Whatever comes before the line containing "You are a GUI" stays out; transcribe that line and all that follow to the end of the records exactly, with no pictures.

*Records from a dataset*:

--- START ---

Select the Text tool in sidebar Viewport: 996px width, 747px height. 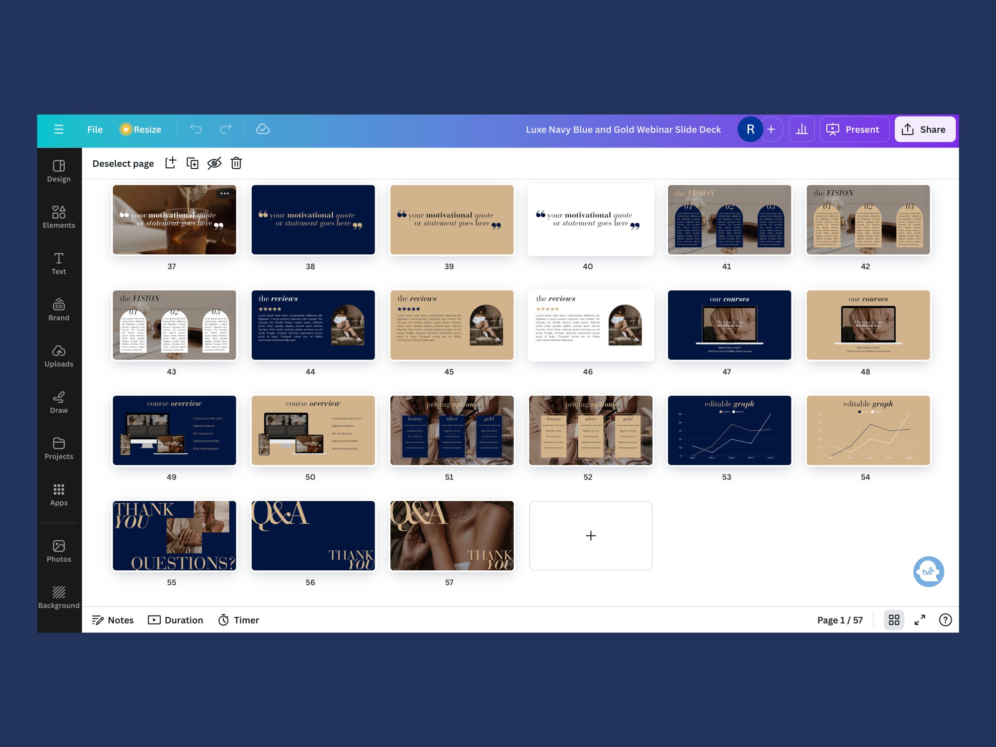(59, 263)
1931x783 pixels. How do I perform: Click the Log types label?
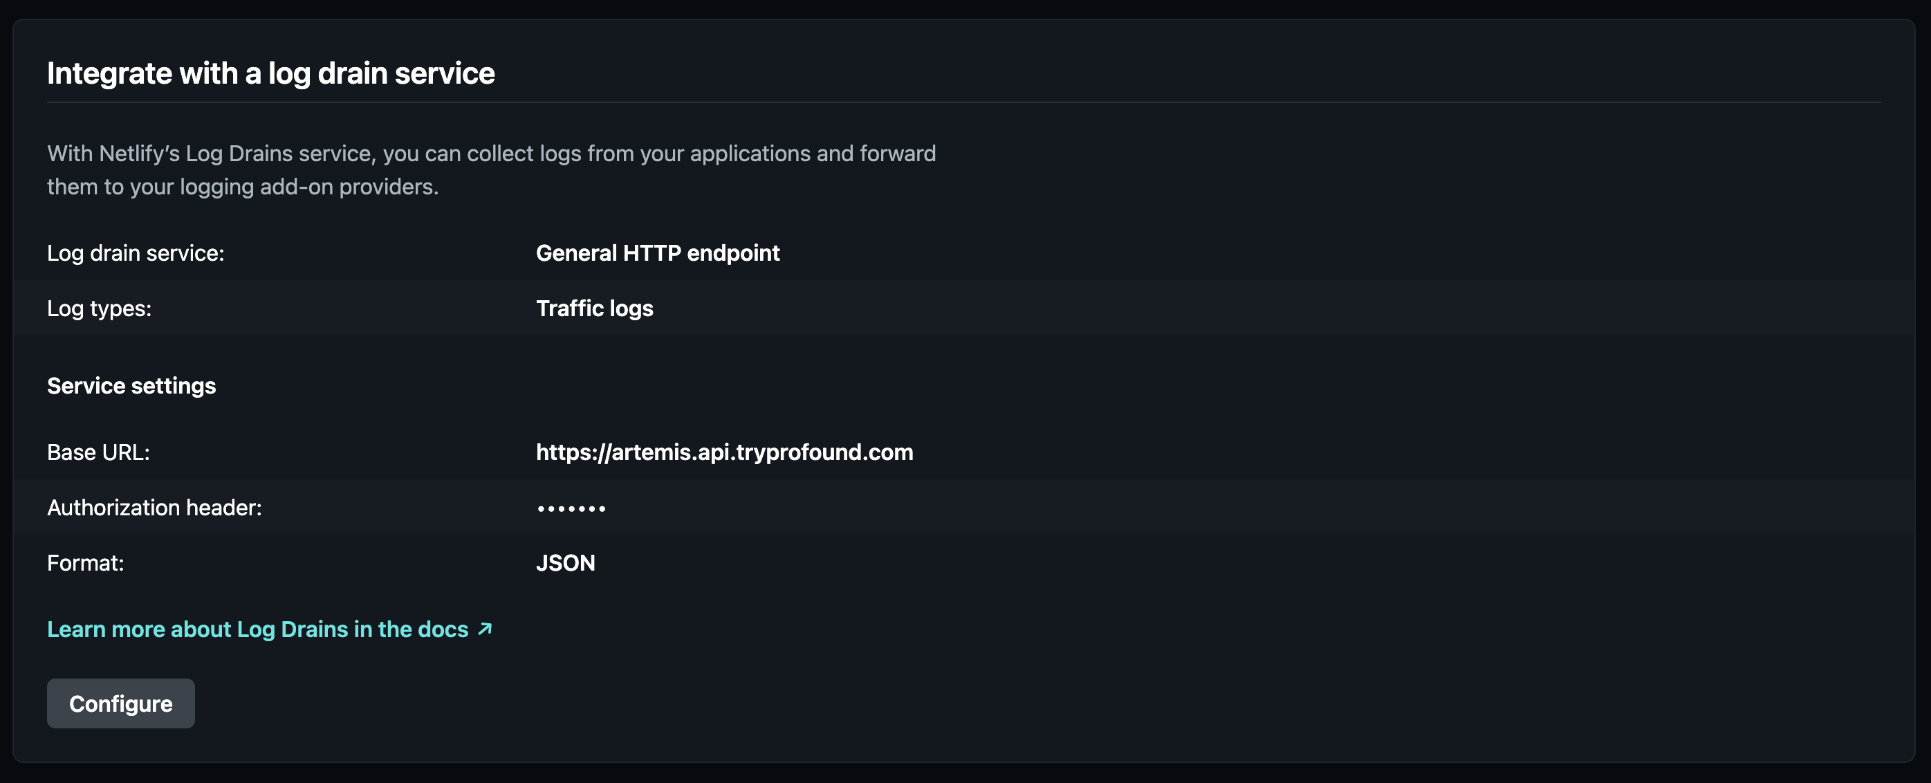pos(99,308)
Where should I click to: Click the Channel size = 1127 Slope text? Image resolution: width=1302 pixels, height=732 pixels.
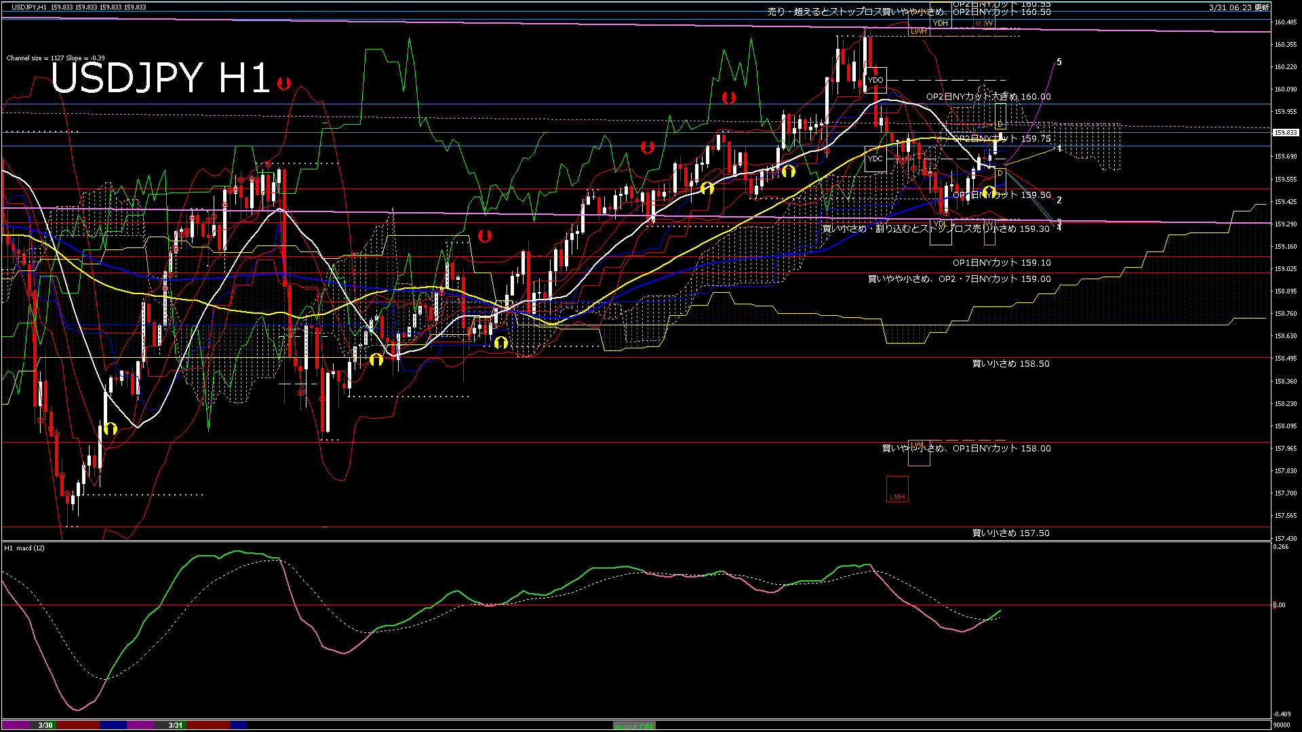54,58
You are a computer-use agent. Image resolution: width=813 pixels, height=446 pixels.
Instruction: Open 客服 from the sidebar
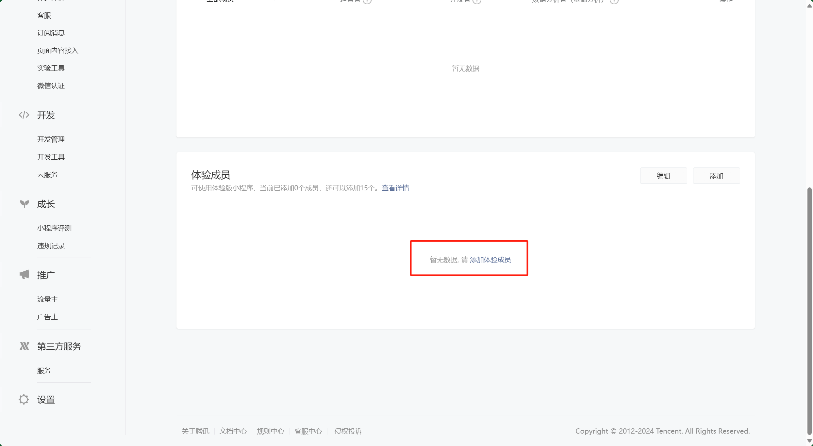point(44,15)
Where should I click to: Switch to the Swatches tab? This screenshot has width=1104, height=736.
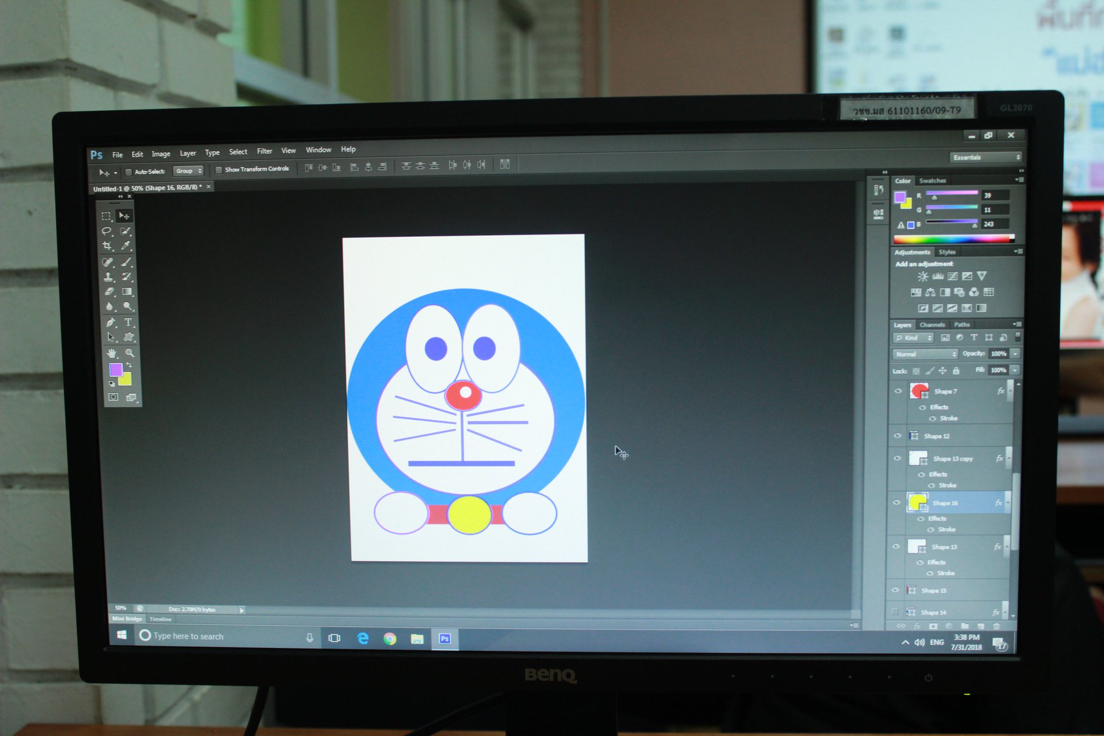click(x=932, y=181)
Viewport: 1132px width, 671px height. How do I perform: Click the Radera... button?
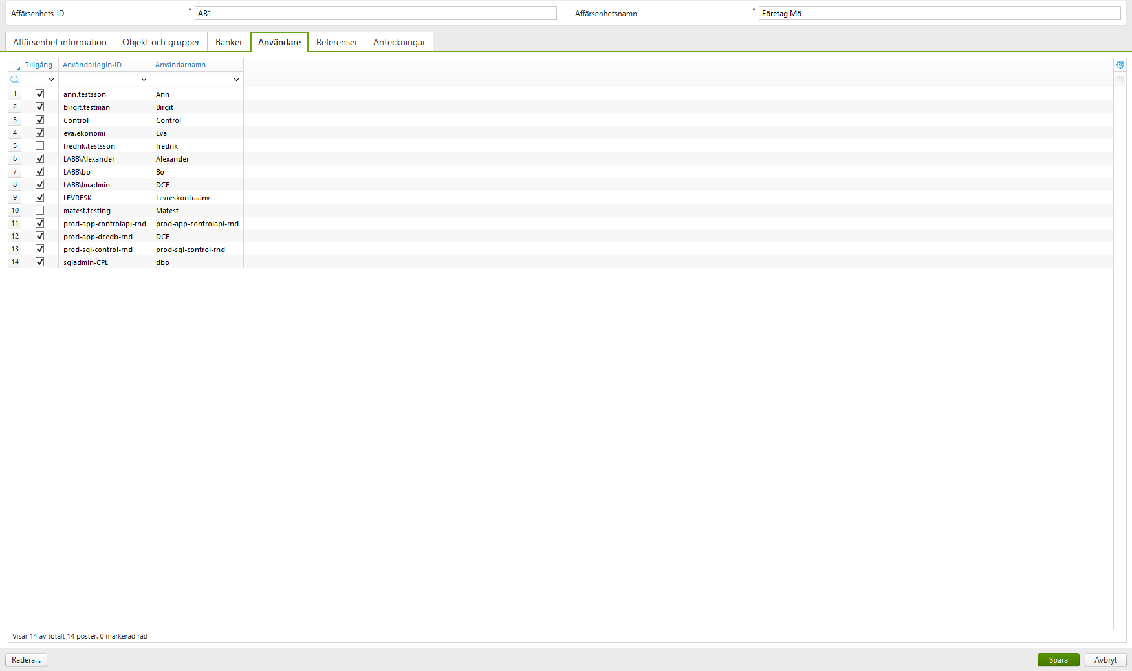tap(26, 659)
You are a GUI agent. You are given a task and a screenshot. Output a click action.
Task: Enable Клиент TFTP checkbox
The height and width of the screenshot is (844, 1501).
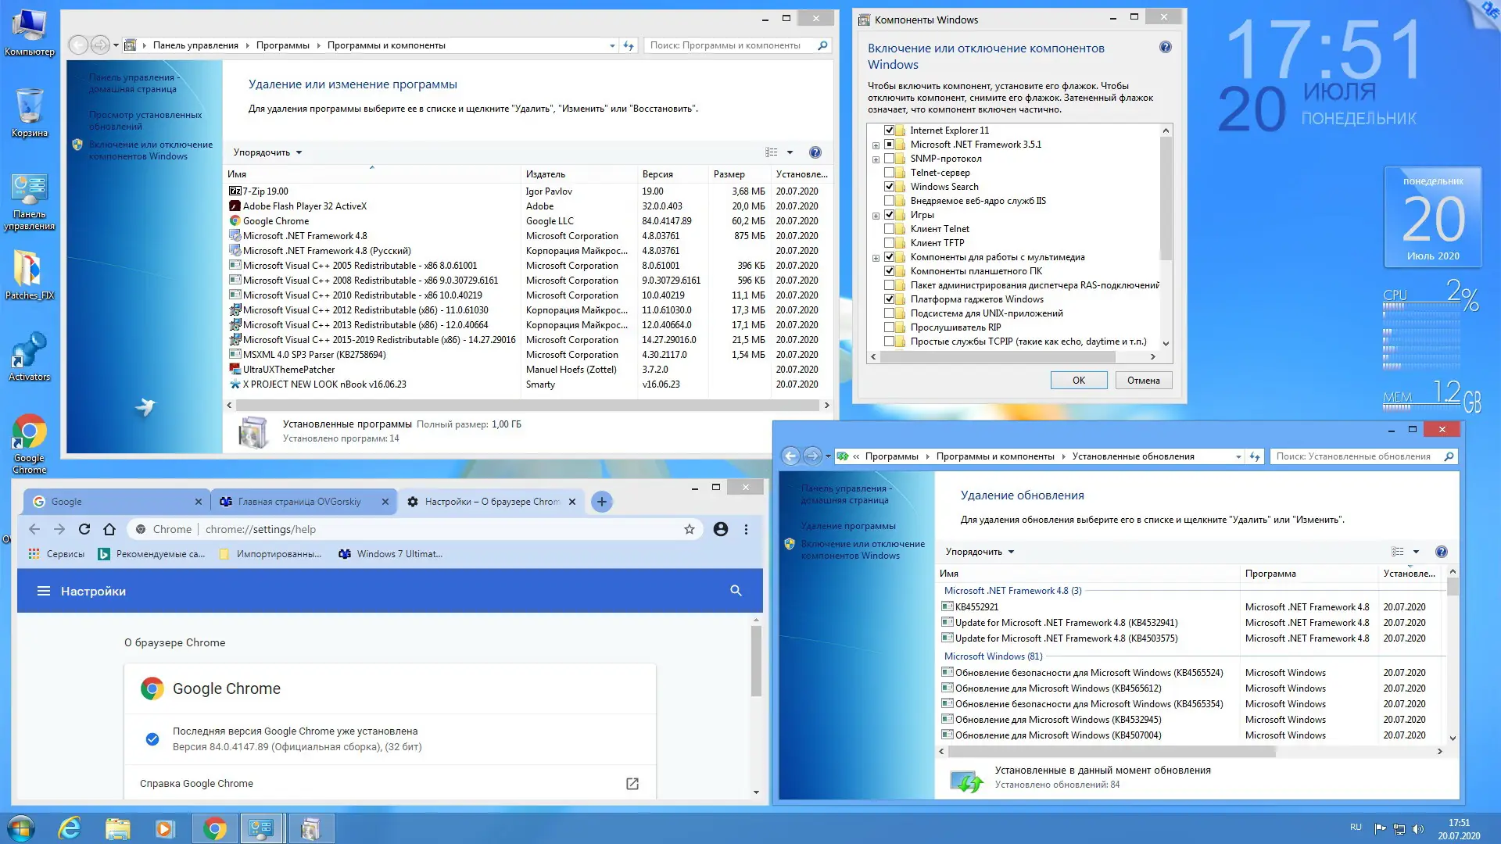pyautogui.click(x=889, y=243)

--- END ---

*ANSWER*:
You are a GUI agent. You are given a task and a screenshot. Output a click action.
Task: Enable Клиент TFTP checkbox
The height and width of the screenshot is (844, 1501).
pyautogui.click(x=889, y=243)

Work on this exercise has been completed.